One of the best parts of working at a Mission (i.e., homeless shelter) is the reactions that I get from people when I answer their questions of what I do and where I work.
Some of the time I get a knowing nod accompanied by an “oh daaaang” (or something along those lines) that makes me feel like I’m crazy. Like, they wouldn’t have expected me to give any other answer or they’re amazed that I’ve lived to tell stories. Those are usually the people who try to get a better idea of what I do by asking me to tell them about things or people that I’ve encountered.

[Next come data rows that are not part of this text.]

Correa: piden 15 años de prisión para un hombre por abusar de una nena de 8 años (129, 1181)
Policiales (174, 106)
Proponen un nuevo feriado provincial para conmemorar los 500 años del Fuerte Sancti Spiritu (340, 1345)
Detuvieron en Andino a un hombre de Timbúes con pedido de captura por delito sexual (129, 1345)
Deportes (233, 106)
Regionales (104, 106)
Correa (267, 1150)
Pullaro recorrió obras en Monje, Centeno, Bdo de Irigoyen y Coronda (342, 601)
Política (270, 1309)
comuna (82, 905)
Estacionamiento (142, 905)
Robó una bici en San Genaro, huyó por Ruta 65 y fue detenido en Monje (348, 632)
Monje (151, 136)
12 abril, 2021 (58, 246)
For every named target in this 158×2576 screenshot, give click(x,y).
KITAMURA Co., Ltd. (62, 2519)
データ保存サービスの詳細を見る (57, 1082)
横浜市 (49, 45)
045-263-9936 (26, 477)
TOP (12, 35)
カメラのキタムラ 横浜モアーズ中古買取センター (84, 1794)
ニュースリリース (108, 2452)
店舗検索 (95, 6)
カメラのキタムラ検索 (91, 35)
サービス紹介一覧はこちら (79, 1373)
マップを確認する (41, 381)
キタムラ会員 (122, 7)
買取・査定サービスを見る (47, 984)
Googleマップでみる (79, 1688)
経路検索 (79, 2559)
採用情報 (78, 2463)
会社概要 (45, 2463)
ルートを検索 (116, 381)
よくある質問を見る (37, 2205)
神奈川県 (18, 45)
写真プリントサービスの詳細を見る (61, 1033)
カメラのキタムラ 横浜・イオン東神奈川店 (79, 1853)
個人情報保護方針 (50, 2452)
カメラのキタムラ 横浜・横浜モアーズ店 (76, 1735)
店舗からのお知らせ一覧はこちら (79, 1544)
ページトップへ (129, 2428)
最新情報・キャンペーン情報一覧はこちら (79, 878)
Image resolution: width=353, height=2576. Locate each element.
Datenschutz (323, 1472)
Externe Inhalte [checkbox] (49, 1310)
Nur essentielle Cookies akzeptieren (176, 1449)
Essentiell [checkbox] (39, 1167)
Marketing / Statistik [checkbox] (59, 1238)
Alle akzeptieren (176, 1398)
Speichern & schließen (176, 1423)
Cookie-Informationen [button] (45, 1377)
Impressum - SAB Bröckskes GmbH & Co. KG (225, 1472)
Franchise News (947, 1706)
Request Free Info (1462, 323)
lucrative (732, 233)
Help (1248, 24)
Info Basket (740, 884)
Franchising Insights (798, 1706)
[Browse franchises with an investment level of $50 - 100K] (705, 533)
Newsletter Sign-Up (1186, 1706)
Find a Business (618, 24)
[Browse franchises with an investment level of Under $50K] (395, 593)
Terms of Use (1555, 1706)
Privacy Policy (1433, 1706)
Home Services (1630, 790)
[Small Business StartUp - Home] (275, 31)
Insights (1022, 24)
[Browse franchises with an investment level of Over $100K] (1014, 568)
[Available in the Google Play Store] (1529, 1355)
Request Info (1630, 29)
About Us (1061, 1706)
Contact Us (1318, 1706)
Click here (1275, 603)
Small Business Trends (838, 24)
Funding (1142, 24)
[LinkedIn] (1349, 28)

So I tell them about the woman who wanted to sleep under our Christmas tree, or the women who lunged at me (3 in one week!). Recently, someone called me from the front desk to tell me that “a woman with hair like a lion” was looking for me. It turned out to be the same woman who had tried to get me to help her with her belt and GIANT pants the week before…that’s an entirely different story, however. There’s also the person who called our office and told my coworker that they’d found a dog that they were sure belonged to us because it was “acting homeless.” We’re still not really sure what they meant by that. But anyway, I try to always keep at least one good story in my repertoire just to be prepared for this response.
There are also people who give me this face that lets me know they’re thinking that I must be a really good person. Let me assure you that I am not. I mean, I do what I can, but there are a lot of days that I find myself wondering what in the world I’ve gotten myself into. I enjoy talking with these people because they’re the ones who want to hear the encouraging stories, the stories of people whose lives have been changed.
There’s the woman who decided to follow Jesus after sitting through a few nights of chapel, or the countless people who come here because they’ve taken the first step towards breaking the addictions that are controlling their lives. These are the people who also ask about my kids (a topic that I could talk about forever if given the chance), so I tell them about the 6-week-old baby that I got to hold while his mom unpacked their belongings or the kids who follow me in single-file lines across the parking lot, making me feel like the Pied Piper. I love this response because they are eager to hear about how Jesus is the source of grace and patience and without him I’d never make it through my work week.
The third most common response is the blank stare. People find out I work at a Mission and they have no idea what to ask about or what to say because it’s completely out of the realm of their thinking. I think this is the hardest reaction for me to respond to, because I always assume that everyone wants to do what I do. I’ve been assured that’s not true, but I’m still skeptical. I get to look into the faces of so many different kinds of people, knowing that the Lord created all of them for a very specific purpose. And then I get to watch as they begin to realize that truth, and discover what their purpose is.
To the people who stare blankly, I tell stories of normalcy, in an attempt to get them to a place where they fear less and understand more. I talk about how conversations with people at the Mission are enriching experiences, and that I walk away from them having learned so much more about the world around me (granted, the things I learn aren’t always things I ever thought I needed to know…). I tell them things like, we provided shelter to over 150 people in July (true story) or no, I don’t know every person who stands on the side of the road with a cardboard sign (I get asked this often, and am still surprised by the question every time).
The thing is though, at the end of the day, it doesn’t really matter to me how people respond. Because I get to give every person I talk to–about the Mission and the people here–a small glimpse of a part of their world that they may not think about very often. And I want them to think about it, because these people that are so often overlooked are important to me! But more so than that, they’re important to Jesus.